Rows of pointing data
>> START
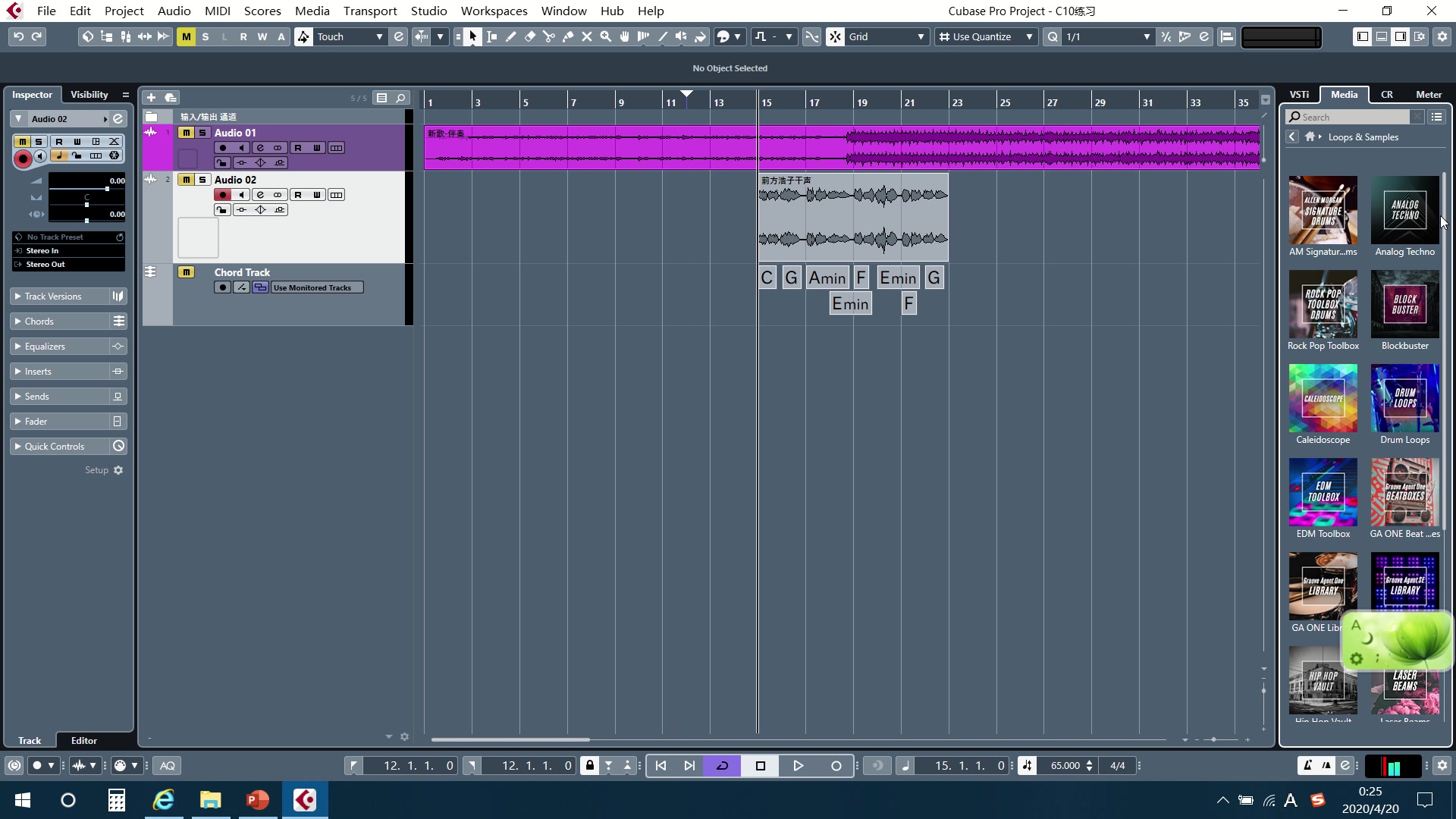Select the Mute X tool
The image size is (1456, 819).
click(x=587, y=36)
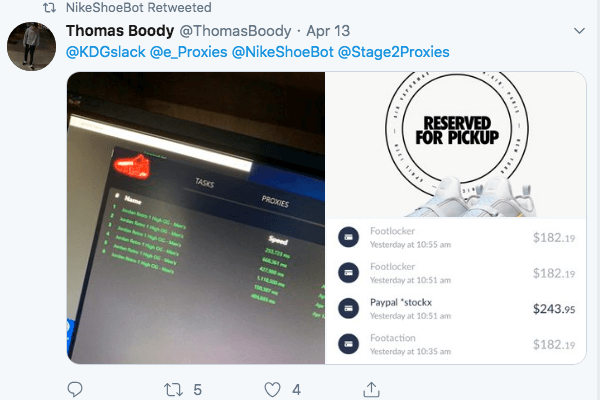The width and height of the screenshot is (600, 400).
Task: Click the card icon beside Footaction charge
Action: pos(348,344)
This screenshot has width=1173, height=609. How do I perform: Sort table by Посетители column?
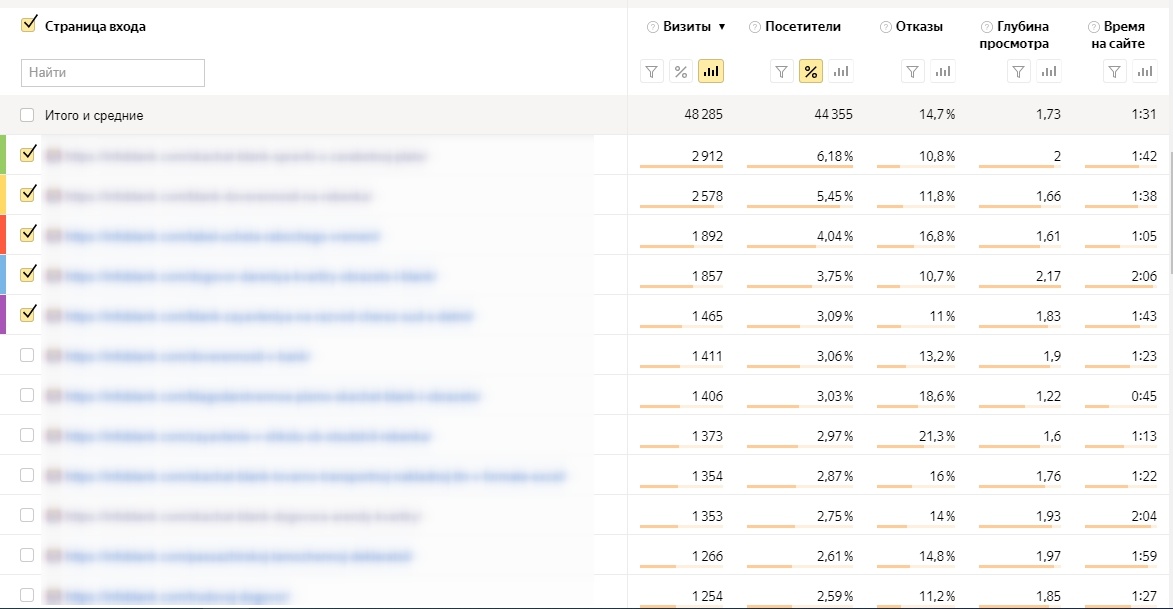(x=802, y=27)
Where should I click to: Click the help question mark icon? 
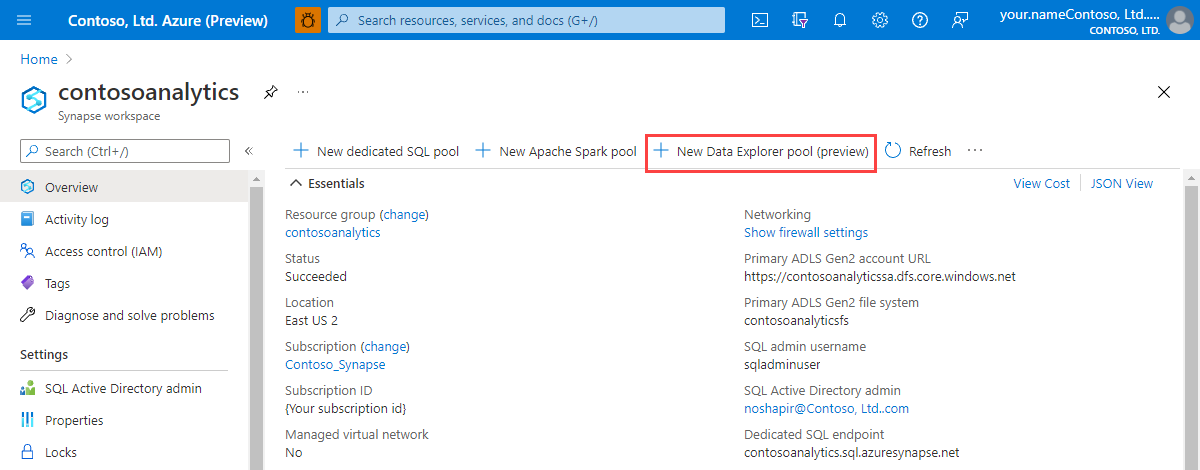[x=920, y=20]
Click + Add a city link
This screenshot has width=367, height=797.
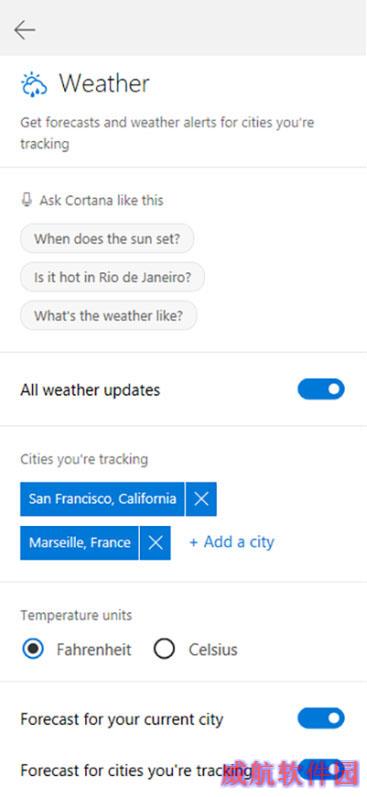click(232, 542)
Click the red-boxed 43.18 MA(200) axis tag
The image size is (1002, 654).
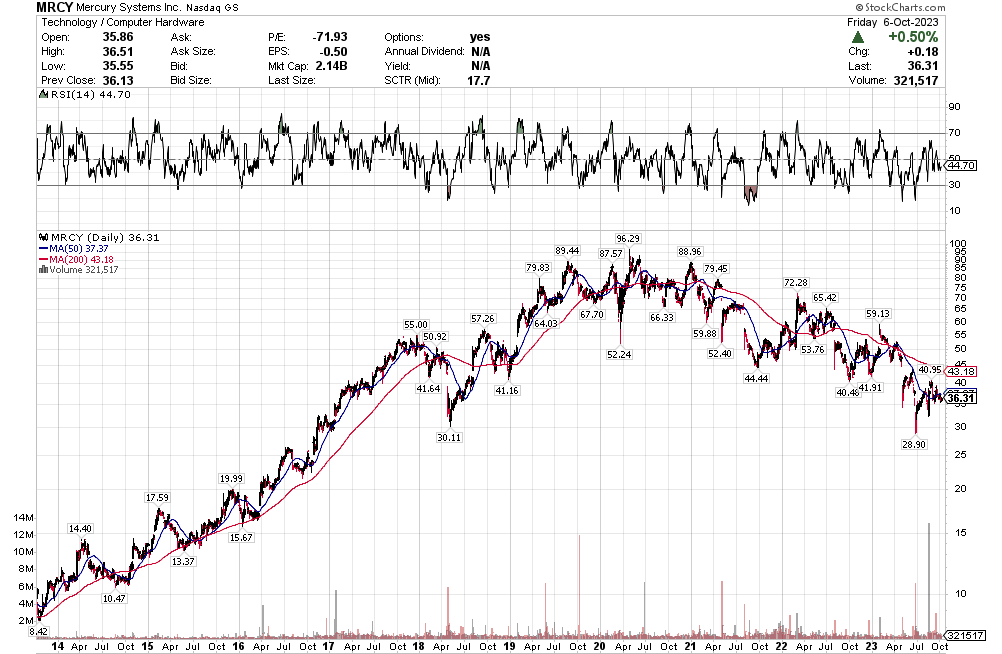(x=960, y=371)
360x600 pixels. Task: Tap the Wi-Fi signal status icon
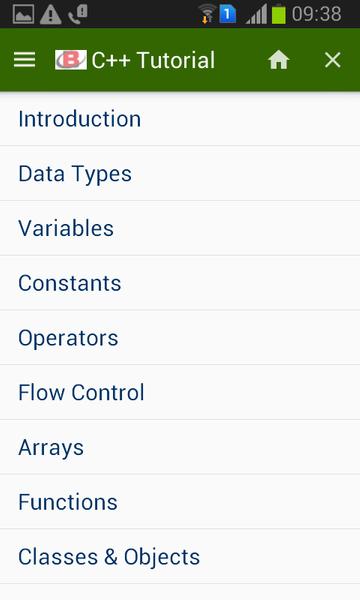coord(207,14)
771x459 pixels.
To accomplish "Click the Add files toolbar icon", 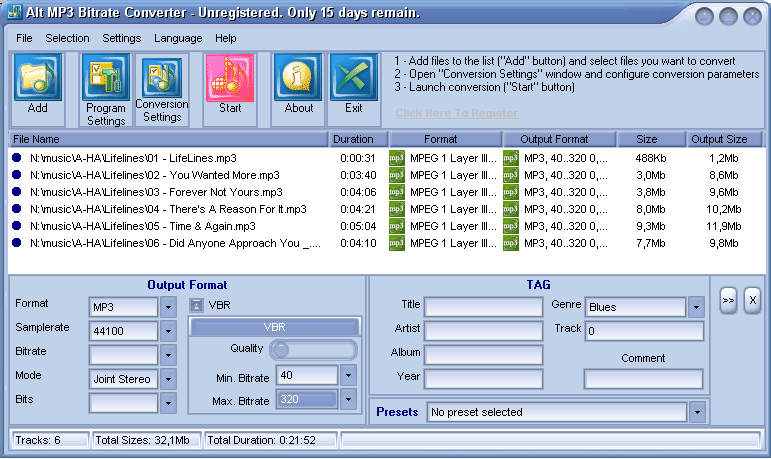I will click(x=38, y=78).

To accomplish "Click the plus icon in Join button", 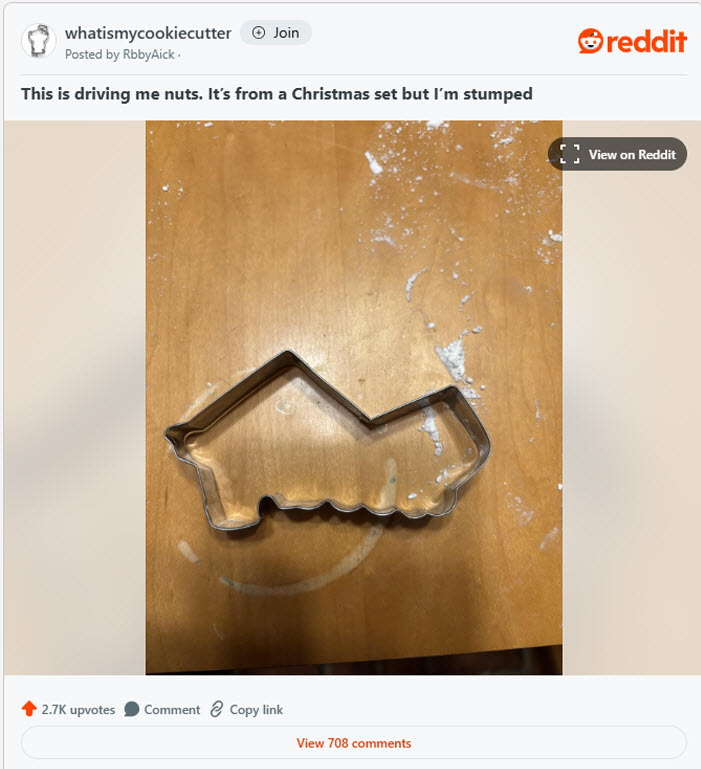I will tap(259, 33).
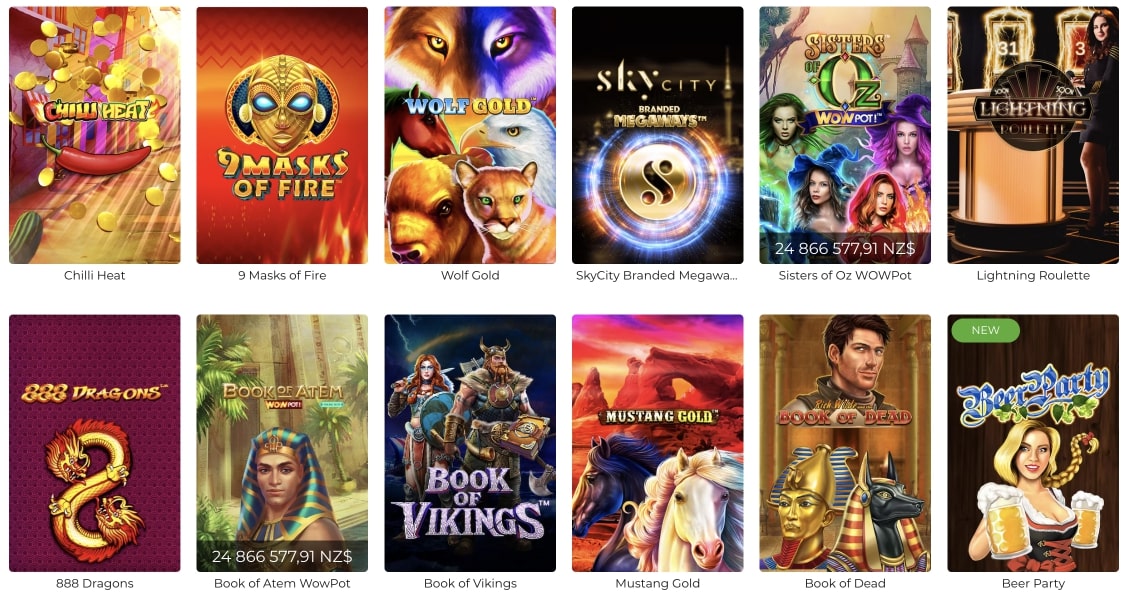Open the Chilli Heat game thumbnail
Screen dimensions: 1130x593
pos(94,135)
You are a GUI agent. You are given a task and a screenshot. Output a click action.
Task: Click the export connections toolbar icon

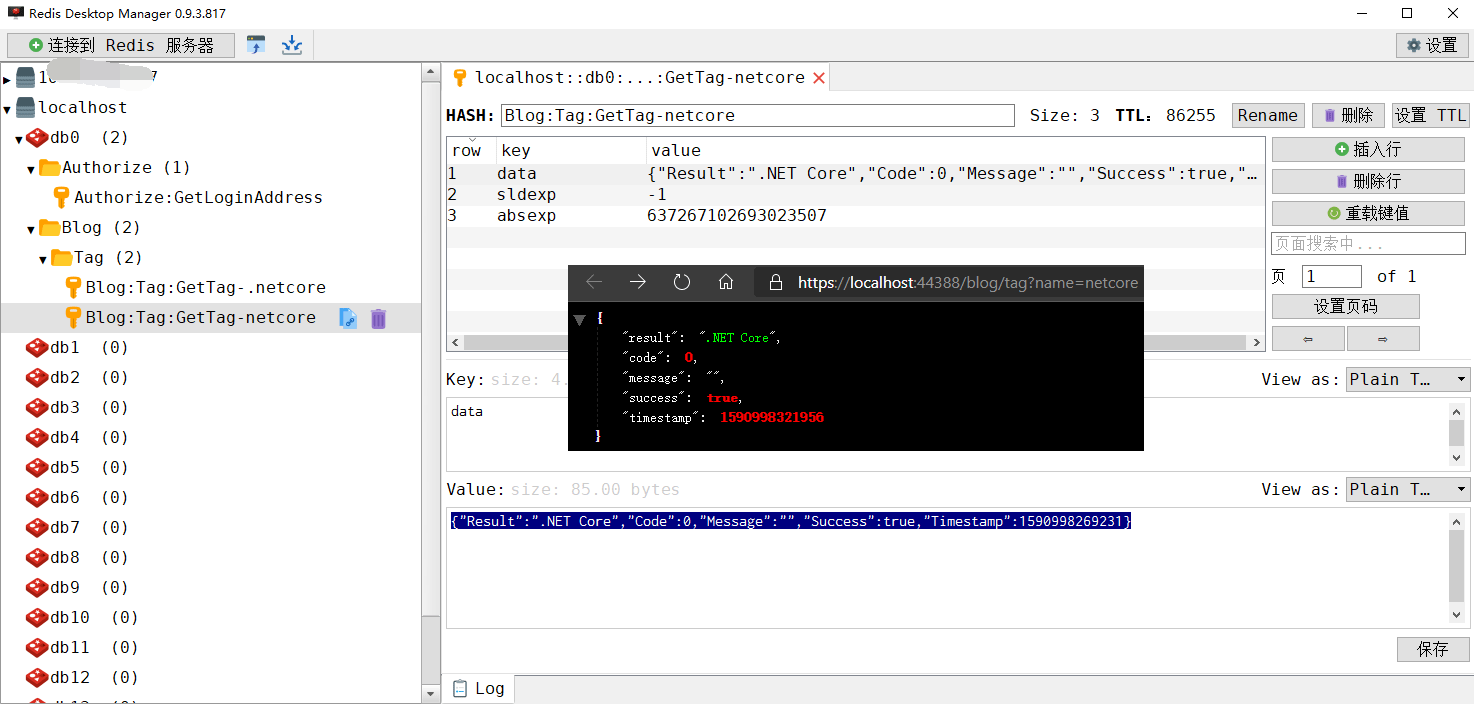[291, 45]
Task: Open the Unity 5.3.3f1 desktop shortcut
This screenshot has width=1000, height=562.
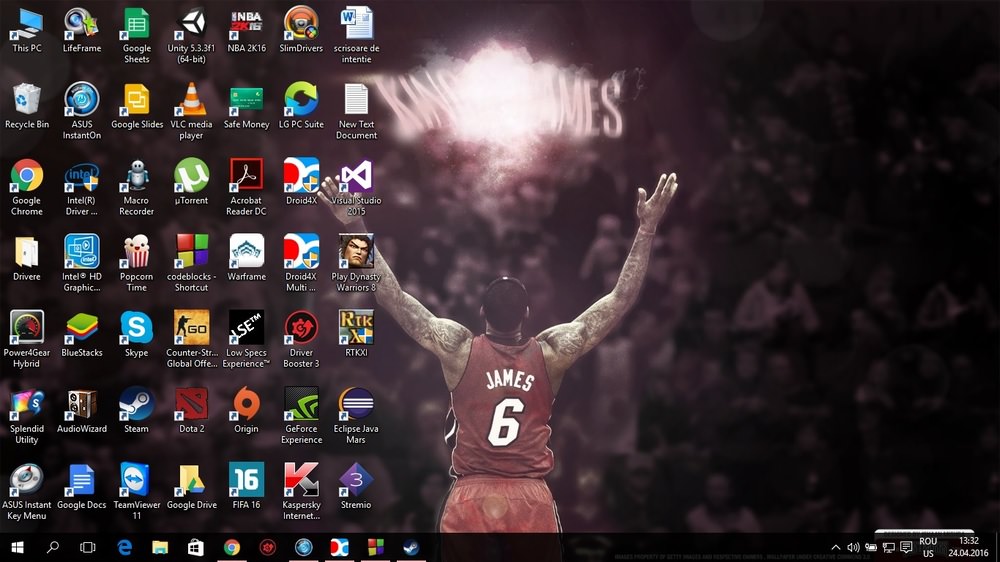Action: (x=191, y=23)
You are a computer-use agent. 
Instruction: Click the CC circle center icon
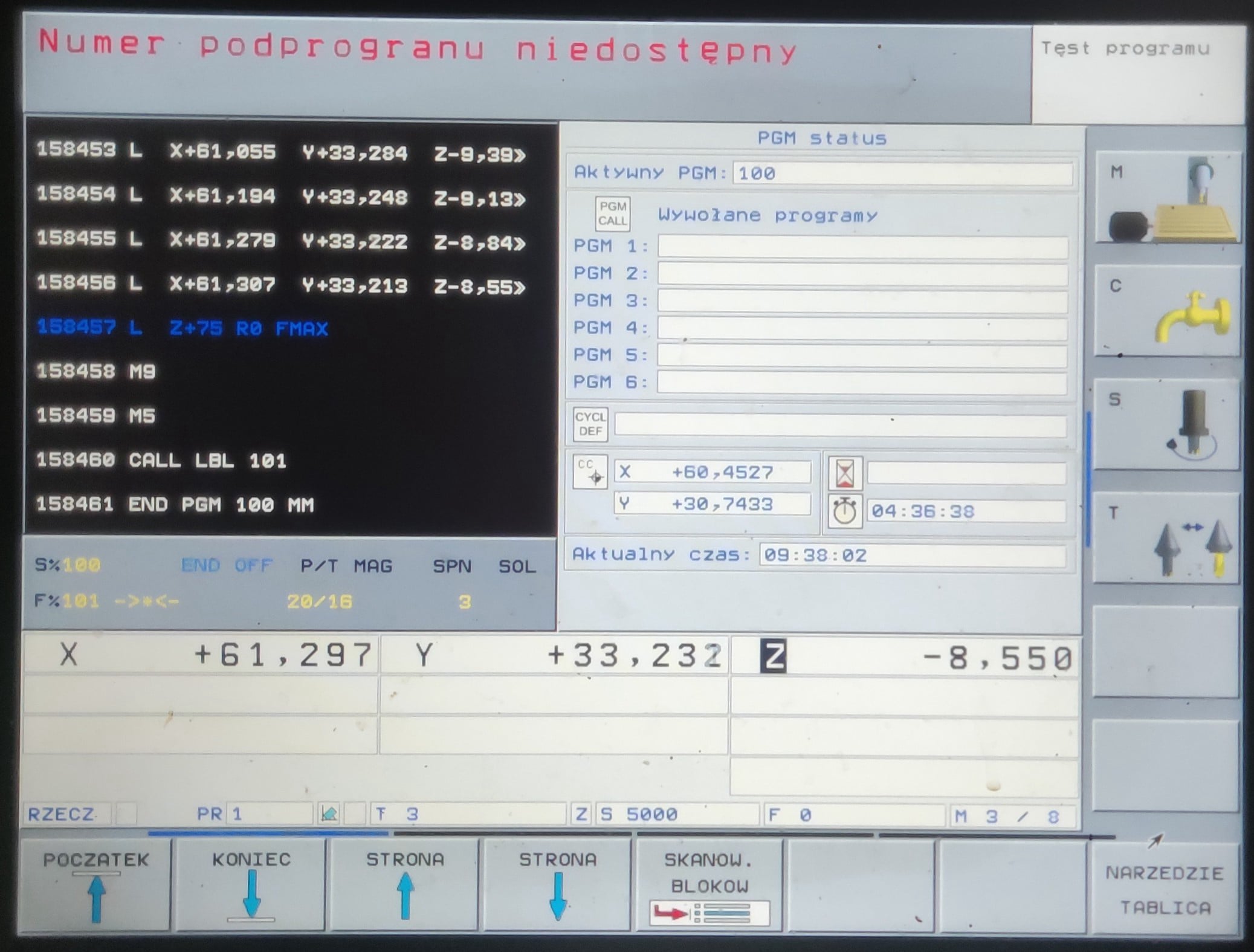(x=590, y=472)
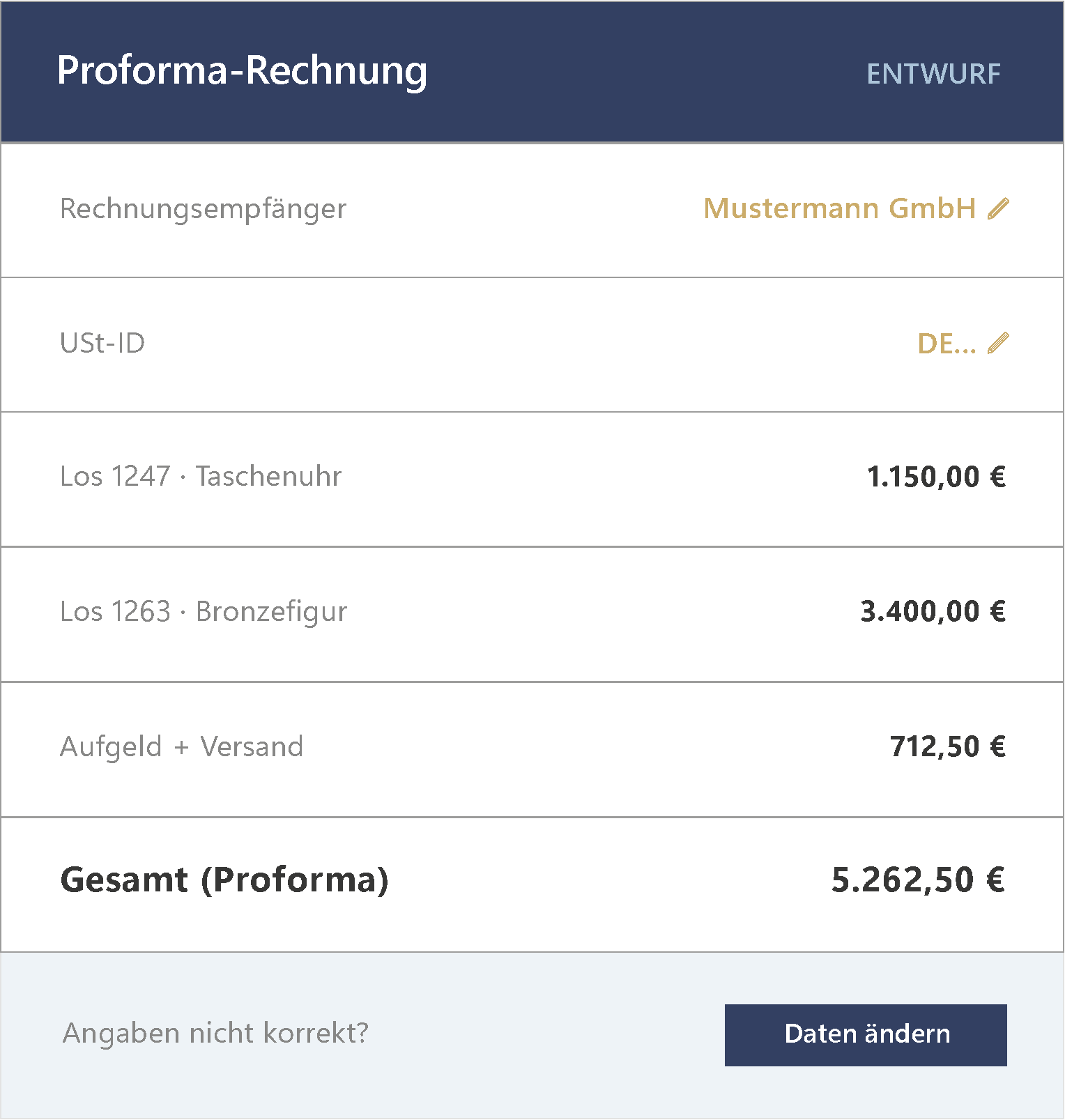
>> END
* Problem to work on *
Rewrite the records from the line containing "This screenshot has width=1173, height=609." through the line containing "click(232, 542)", inclusive, requests and all, raising every coordinate in the answers by 17. Leave out the pictures.

* Solution below *
This screenshot has width=1173, height=609. How do I perform: Sort table by Посетители column?
(x=819, y=44)
Where should I click to: Click the help question mark icon? 
[x=937, y=37]
Click + Add a city link
This screenshot has width=367, height=797.
click(249, 559)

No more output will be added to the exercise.